#### [Задание]
Перепишите без изменений фрагмент текста о колонне пленных от «И опять мы бредем, еле» до «гибели не узнают.».

#### [Текст для чтения]
Наконец долгожданный привал прямо на солнцепеке. Кое-кто тут же заснул, кто-то стал перематывать портянки, давая отдых натруженным ногам, кто-то курил, некоторые вели неспешный разговор, а другие сидели неподвижно, молчали и обреченно смотрели, как затравленные звери. Нашлось немного и таких, которые в этом ужаснейшем положении шутили и балагурили. Как хорошо, что такие люди есть. Они своей шуткой, своим оптимизмом вселяют в окружающих бодрость и жажду жизни, помогают пережить беду и выжить. Привал, как мне показалось, прошел слишком быстро. Раздалась команда встать.

Однако встать смогли далеко не все, и опять гремели выстрелы, и снова гибли сыновья, отцы и мужья, которых с нетерпением ждут дома и надеются, что костлявая с косой пройдет стороной.

И опять мы бредем, еле переставляя ноги, мечтая о глотке воды, о куске хлеба, об отдыхе. И вновь периодически раздается команда:

“Ложись, вставай, бегом!”

В одном месте около дороги под сенью раскидистого дерева, обняв руками винтовку, мирно спал молодой красноармеец. По-видимому, бедняга сильно устал, отстал от своих, присел на минутку отдохнуть, и тут сон сморил его. Один из конвоиров подошел к спящему и ткнул его винтовкой. Красноармеец проснулся и, увидев перед собой немца с винтовкой, в испуге ошалело замахал руками, отгоняя его от себя.

Грохнул выстрел, и опять кого-то не дождутся дома и места гибели не узнают.

Пройдя еще немного, мы подошли к Новому Айдару, о чем свидетельствовала табличка на немецком языке, прибитая к столбу.

Колонну загнали в довольно глубокий глиняный карьер, поверху которого стали прогуливаться часовые. Вскоре к нам спустился немец и, ужасно коверкая русские слова, приказал комиссарам и евреям выйти на указанное место. Поднялось и вышло человек пятнадцать – двадцать.

Мое внимание привлек разговор двух пожилых, интеллигентного вида мужчин, по-видимому командиров, так как оба были с прическами. (В то время солдат обязательно стригли наголо, а комсостав ходил с прическами, и по этому признаку немцы безошибочно определяли, где рядовые, а где комсостав.) Один из них сказал, что выйдет к тем, что уже вышли, и попрощался. Второй назвал его сумасшедшим и уговаривал сидеть на месте, поскольку он и не комиссар, и не еврей. Первый сказал, что назовется комиссаром и пусть лучше сразу расстреляют, чем постоянно ожидать, что его выдадут. Раз ему все равно суждено умереть, так уж пусть смерть будет мгновенной. Попытки удержать его на месте были тщетны. И он, этот и не комиссар, и не еврей, встал к обреченным. Группа поднялась наверх, вскоре застрочили автоматы, а потом все стихло.

Солнце уже стояло низко, и его косые лучи не достигали дна карьера, где среди стонов, вздохов, тяжелых разговоров и забористого мата устраивалась на ночлег измученная, истерзанная и голодная толпа людей, еще недавно бывших бойцами Красной Армии. Потихоньку все затихло, и лагерь погрузился в тягостный сон, прерываемый изредка отдельными возгласами и стонами раненых.

День 13 июля, второй день плена, прошел.

#### [Исходный список]
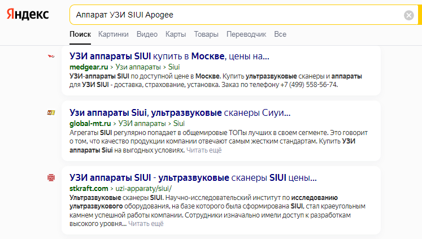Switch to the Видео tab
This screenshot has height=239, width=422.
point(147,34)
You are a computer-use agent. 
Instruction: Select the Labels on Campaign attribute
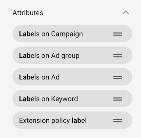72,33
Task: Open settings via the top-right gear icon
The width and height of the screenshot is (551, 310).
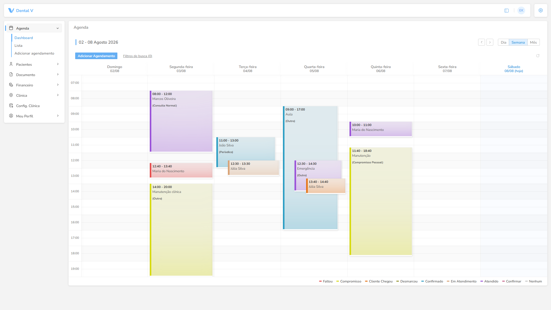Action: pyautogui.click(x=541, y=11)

* * *

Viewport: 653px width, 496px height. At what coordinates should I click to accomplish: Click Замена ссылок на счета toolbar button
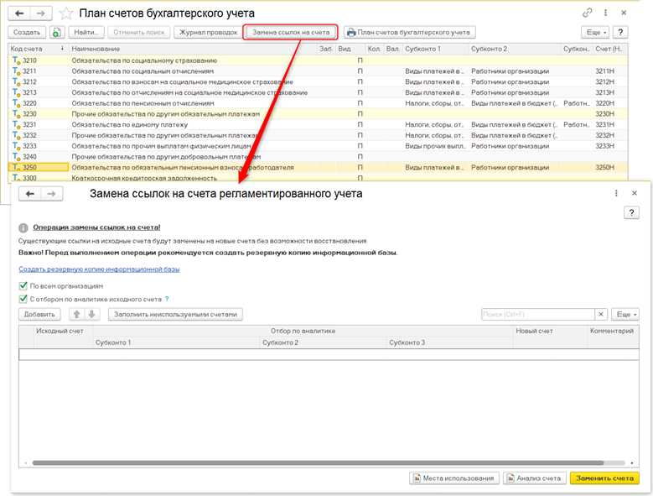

---

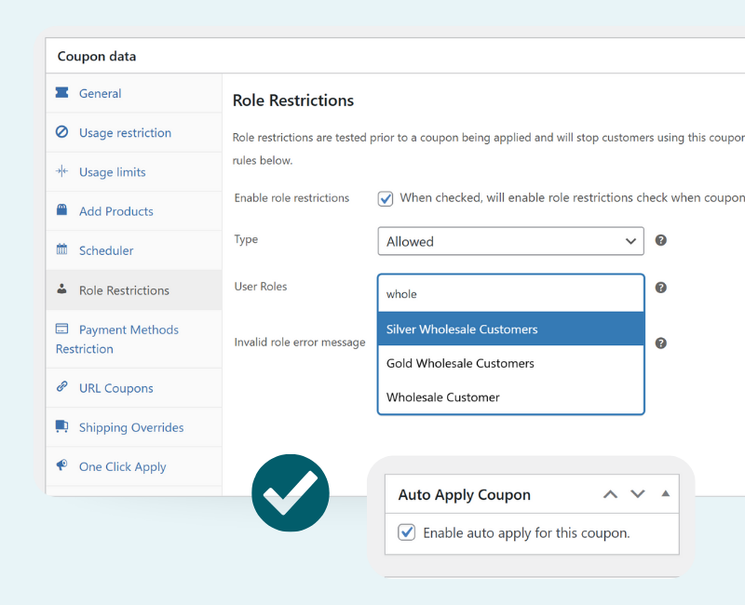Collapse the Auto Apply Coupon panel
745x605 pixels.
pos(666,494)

#### [Правильный ответ]
И опять мы бредем, еле переставляя ноги, мечтая о глотке воды, о куске хлеба, об отдыхе. И вновь периодически раздается команда:

“Ложись, вставай, бегом!”

В одном месте около дороги под сенью раскидистого дерева, обняв руками винтовку, мирно спал молодой красноармеец. По-видимому, бедняга сильно устал, отстал от своих, присел на минутку отдохнуть, и тут сон сморил его. Один из конвоиров подошел к спящему и ткнул его винтовкой. Красноармеец проснулся и, увидев перед собой немца с винтовкой, в испуге ошалело замахал руками, отгоняя его от себя.

Грохнул выстрел, и опять кого-то не дождутся дома и места гибели не узнают.